Problem:
Each line of the entries below that includes "agent" belongs in your answer.

Data excerpts:

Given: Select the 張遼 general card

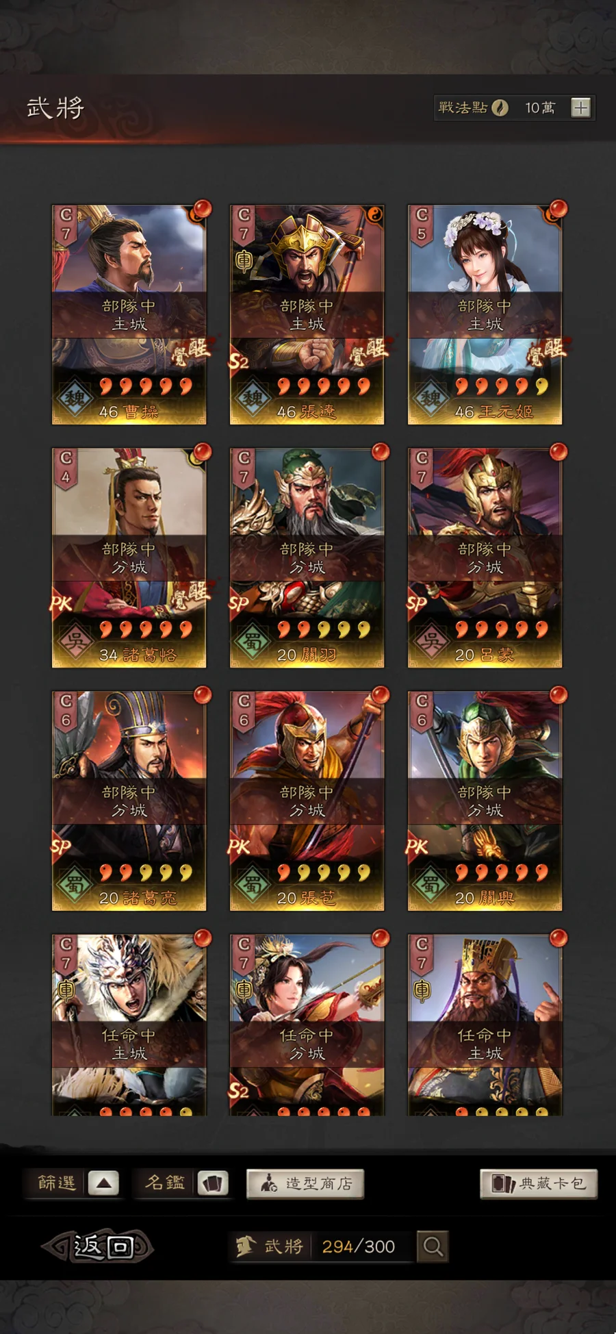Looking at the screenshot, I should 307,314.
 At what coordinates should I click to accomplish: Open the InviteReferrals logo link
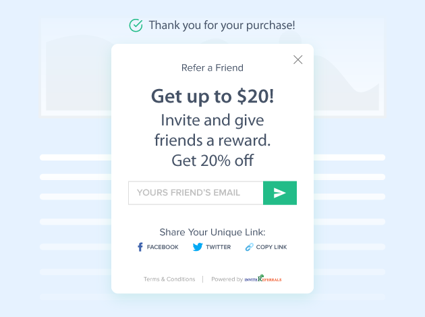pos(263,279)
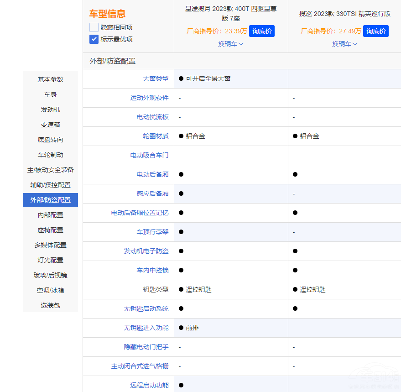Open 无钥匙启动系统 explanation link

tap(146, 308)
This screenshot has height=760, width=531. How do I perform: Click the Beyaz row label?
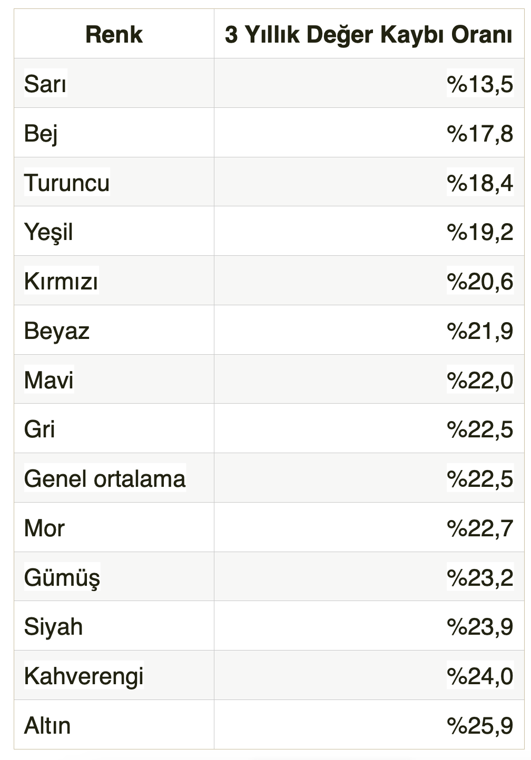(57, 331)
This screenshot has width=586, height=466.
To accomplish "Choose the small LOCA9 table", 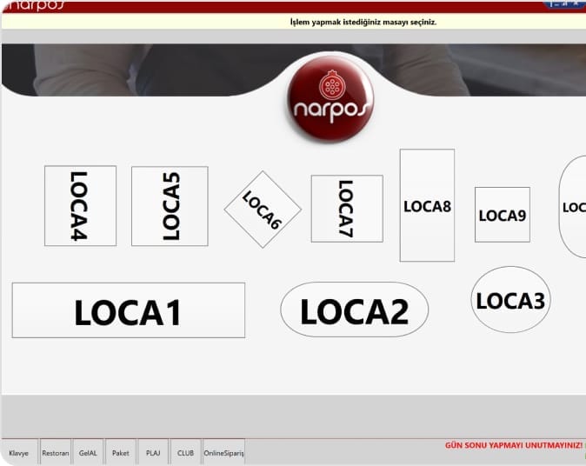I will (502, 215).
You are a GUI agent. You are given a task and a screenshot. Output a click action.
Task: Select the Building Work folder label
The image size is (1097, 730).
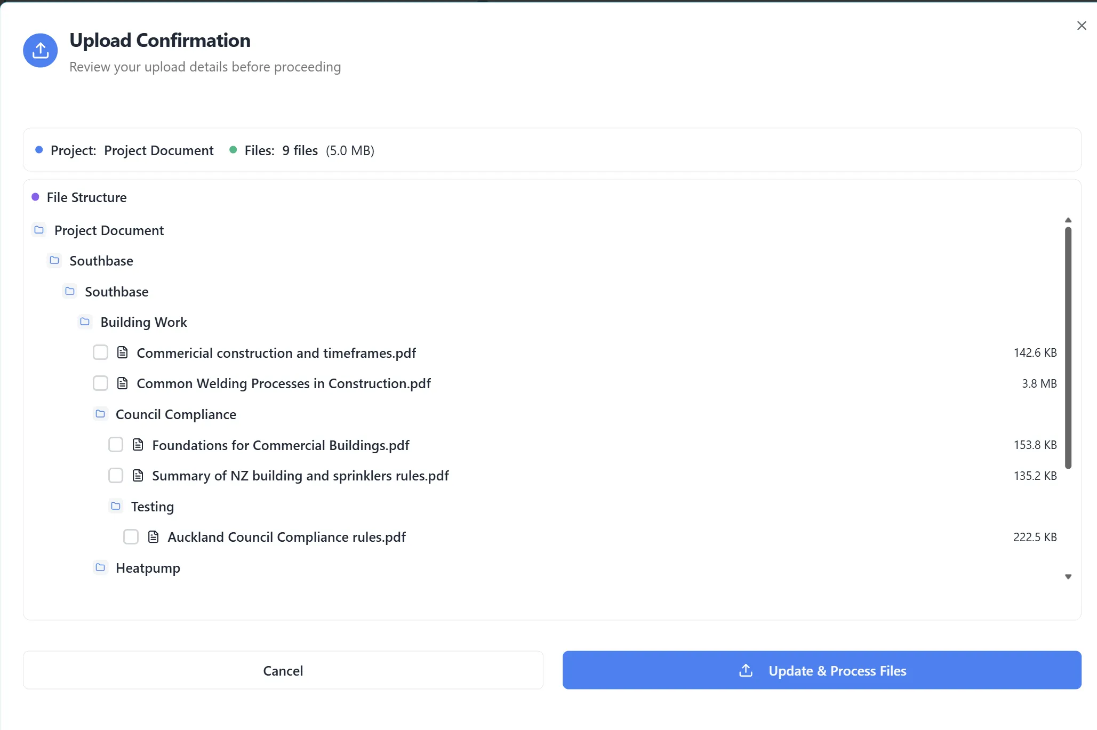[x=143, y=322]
---
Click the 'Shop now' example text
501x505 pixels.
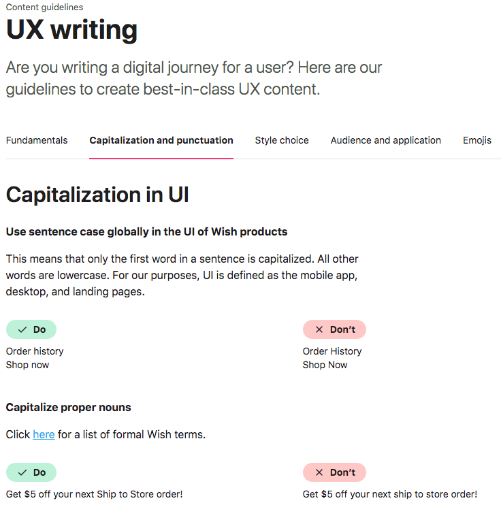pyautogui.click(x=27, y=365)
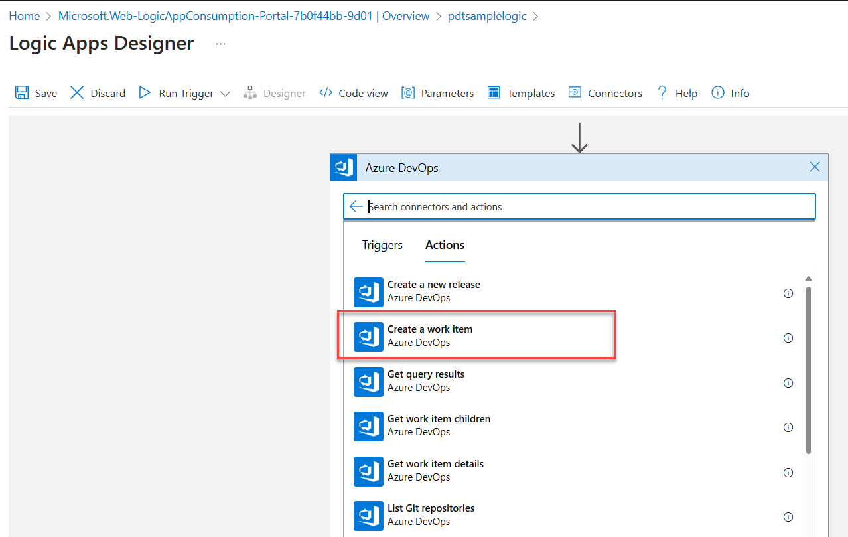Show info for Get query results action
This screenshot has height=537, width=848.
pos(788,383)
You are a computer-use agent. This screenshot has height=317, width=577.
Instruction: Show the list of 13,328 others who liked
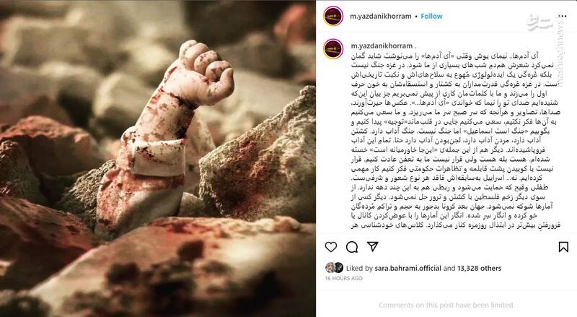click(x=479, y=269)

Task response:
You are a GUI agent. You are given a task and a screenshot. Output a click action.
You are a computer-use agent. This screenshot has height=317, width=577.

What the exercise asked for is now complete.